In today’s rapidly evolving cybersecurity landscape, managing vulnerabilities in open-source components has become increasingly complex. While traditional approaches relying solely on CVSS scores have their merits, they may not be sufficient to address the exponential growth in discovered vulnerabilities. A more nuanced and scalable approach is needed, one that considers not only severity but also exploitability and potential impact.

The Evolution of Vulnerability Management

In the past, I was solely using CVSS scores in the vulnerability management policy. It was a strict approach: no new vulnerabilities were to be introduced into production, as we didn’t want to ship defects downstream. We had an SLO (Service Level Objective) for remediating newly discovered vulnerabilities in open-source components already in production, based on CVSS scores:

This policy, along with a robust application security program, reduced organizational vulnerabilities by 99% in under two years! However, while effective, it might not be scalable for all organizations, especially given the year-on-year exponential increase in discovered vulnerabilities.

Beyond CVSS: A Multi-Faceted Approach

The Common Vulnerability Scoring System (CVSS) provides a standardized method for assessing the severity of vulnerabilities. However, it falls short in considering context-specific factors such as exploitability in an organization’s environment and the potential impact on business operations.

To create a more effective vulnerability management policy, organizations should consider three key factors:

1. Severity (CVSS Score)

2. Exploitability

3. Potential Impact

Assessing Exploitability

Vulnerabilities that are actively exploited in the wild should take precedence over those without known exploits. The Stakeholder Specific Vulnerability Categorization (SSVC) model (mentioned in the previous episode) incorporates exploitability as a primary factor in its decision tree.

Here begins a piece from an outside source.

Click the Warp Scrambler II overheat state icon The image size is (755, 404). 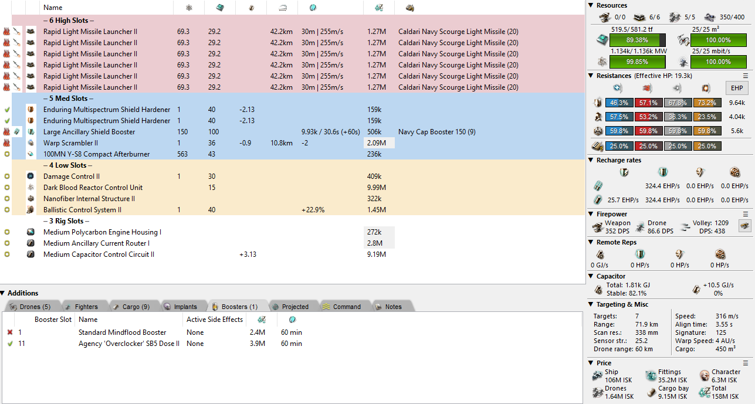click(6, 143)
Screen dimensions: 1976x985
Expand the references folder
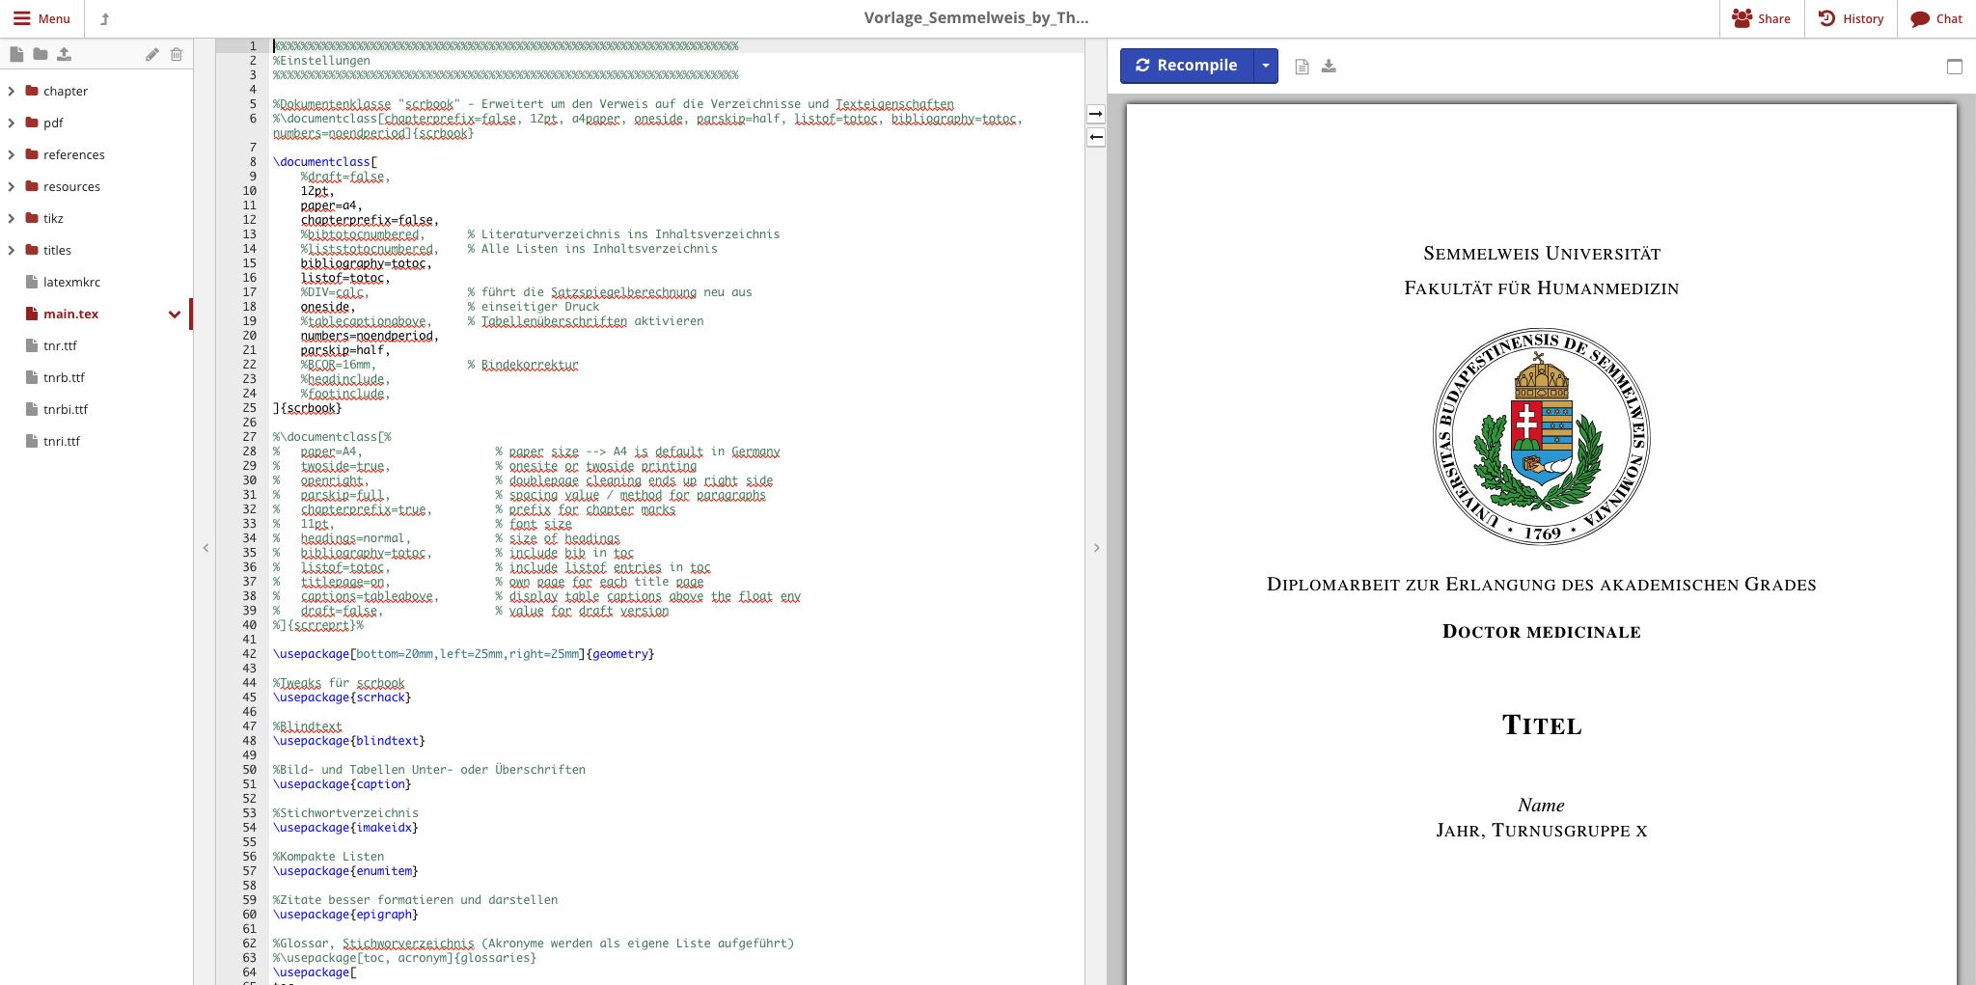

One approach to determining exploitability is using the Exploit Prediction Scoring System (EPSS). EPSS provides a probability score (0-100%) indicating the likelihood of a vulnerability being exploited within the next 30 days. It is a data-driven, machine learning model that uses current threat information and real-world exploit data to predict exploitation likelihood. It focuses on predicting actual exploitation attempts, not just theoretical exploitability. And the scores are updated daily based on the latest threat intelligence and exploitation activity observed in the wild.

Evaluating Potential Impact

The potential impact of a vulnerability exploit is another crucial factor. In the SSVC model, this is referred to as “technical impact” and “mission & well-being”. For most organisations, this would be the classification of the asset that has the vulnerability. Classifications are usually done based on the sensitivity of the workloads the asset managed or stores and the criticality of the application to the business functions. In additional to that, considerations need to be made to both internet facing applications and applications that are used for record keeping (source of truth for stored data).

A Balanced Policy Framework

Rather than abandoning CVSS scores entirely, a balanced approach incorporates CVSS ratings supplemented by considerations for potential impact and exploitability. Here’s a suggested framework:

1. Asset Classification: Ensure all applications are classified based on criticality and sensitivity.

2. Pipeline & Continuous Scanning: Implement software composition analysis scanning in the build pipeline and for production systems. I’ve seen organisation where the continuous scanning is done on the code repository, which. Is not always reflective of what’s running in production

3. Tiered Policies: For highest-classification applications, maintain a strict “no new medium or above vulnerabilities” policy. For less critical systems, incorporate exploitability considerations.

4. Existing Vulnerabilities: Apply a similar classification system for newly discovered vulnerabilities in existing open-source components.

5. Exception Process: Establish a formal exception process for cases where releasing applications with known vulnerabilities outside of policy is necessary (e.g., non-security production incident patches).

Conclusion

An effective open-source vulnerability management policy must balance the need for security with the realities of modern software development. By considering severity, exploitability, and potential impact, organizations can create a more nuanced and practical approach to managing vulnerabilities. This balanced strategy allows for prioritization of the most critical issues while maintaining a scalable and sustainable vulnerability management process.